2343: Hydroxychloroquine Discontinuation in the Real World: Reasons, Predictive Factors and Clinical Implications

Eduardo Mantovani Cardoso¹, Rachel Simon¹ and Vasileios Kyttaris², ¹Beth Israel Deaconess Medical Center / Harvard Medical School, Boston, MA, ²BIDMC, Boston, MA

Background/Purpose: Systemic lupus erythematosus (SLE) is a complex autoimmune disease characterized by multi-systemic involvement and difficult-to-predict disease flares. Hydroxychloroquine (HCQ) has long been recognized as a cornerstone of SLE management. However, the impact of discontinuing HCQ on disease activity and flare rates in SLE patients remains a subject of ongoing investigations. We aim to assess factors associated with flares in patients that discontinue HCQ.

Methods: This retrospective cohort study included SLE patients who met the 1997 ACR criteria for SLE. The study period was from 2012 to 2023. Patients were identified from our cohort and were required to have at least one year of follow-up before and after discontinuing HCQ. Thus, the time limit for discontinuation of HCQ was March 2022. Inclusion criteria stipulated consistent HCQ intake without erratic prescription patterns. HCQ discontinuation reason was documented. Patient data were collected on the electronic medical records through chart review. Local IRB approval was granted for it. We evaluated clinical and laboratory parameters historically (profile) and at the index visit, defined as within 3 months of HCQ discontinuation. Flares were evaluated 12 months before and after HCQ discontinuation according to the SLEDAI flare index. Statistical analysis was performed with STATA, group comparison by using t-test for continuous and a chi-square test for categorical variables.

Results: 42 patients were identified that met the established criteria. Ninety-five percent of patients were females. Blacks constituted 33% of the cohort and Hispanics 44%. The mean age at the index visit was 50 years old and were diagnosed, on average, 15 years before the index visit. Common clinical manifestations included mucocutaneous (69%), musculoskeletal (69%), and hematologic (69%). Class III/IV lupus nephritis was present in 21% and Class V in 17% of patients. The immunologic profile included dsDNA Ab positivity (76%), low C3 (67%), RNP antibody (38%), SSA Ab (36%), anticardiolipin Ab (33%), and Smith Ab (31%). ACR/EULAR 2019 classification criteria mean score was 24.4. 19%of patients had flared the year before HCQ discontinuation. The main reasons for discontinuation was retinal toxicity due to HCQ (57%), self-discontinuation (17%), and either other retinopathies or inability to perform eye exams (12%). At the index visit, mean C3 was 108 mg/dL and C4 20 mg/dL, and dsDNA Ab positivity in 38% (Table 1). 11/42 (26.1%) of patients flared the year after HCQ discontinuation, compared to 19% of flares the year before (p-value 0.433). Out of several parameters evaluated for association with flares, the strongest associations were: mean C3 at the index visit ( 79.4 mg/dL in flares versus 117.7 no flares, p-value < 0.001) and dsDNA positivity at index visit ( 83% flares versus 26% no flares, p-value 0.018). Other associations tested are available in Table 2.
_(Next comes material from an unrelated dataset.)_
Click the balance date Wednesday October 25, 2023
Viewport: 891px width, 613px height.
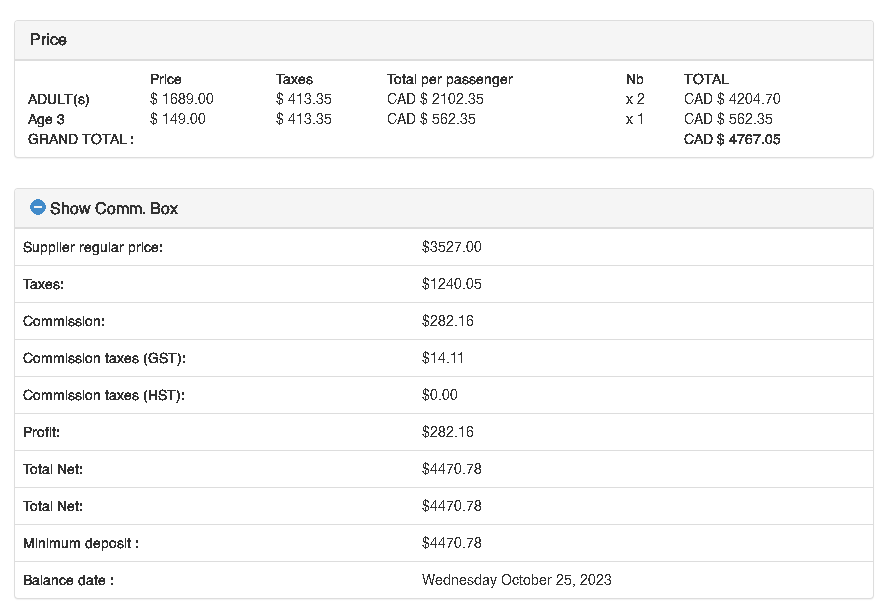coord(516,580)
Conclusion: In a cohort of 42 SLE patients that had high ACR/EULAR 2019 classification scores ( >20), older age, and prolonged disease duration, flares within 1 year of HCQ discontinuation did not have a higher incidence than the year before HCQ discontinuation but were associated with lower C3 levels and positive dsDNA antibody.








E. Mantovani Cardoso: None; R. Simon: None; V. Kyttaris: AbbVie/Abbott, 5, AstraZeneca, 2, Aurinia, 1, EMD Serono, 5, Exagen, 2, 5, Fresenius Kabi, 1, Horizon Pharmaceuticals, 1, Novartis, 5, Scipher, 1, Takeda, 5, Vertex, 2.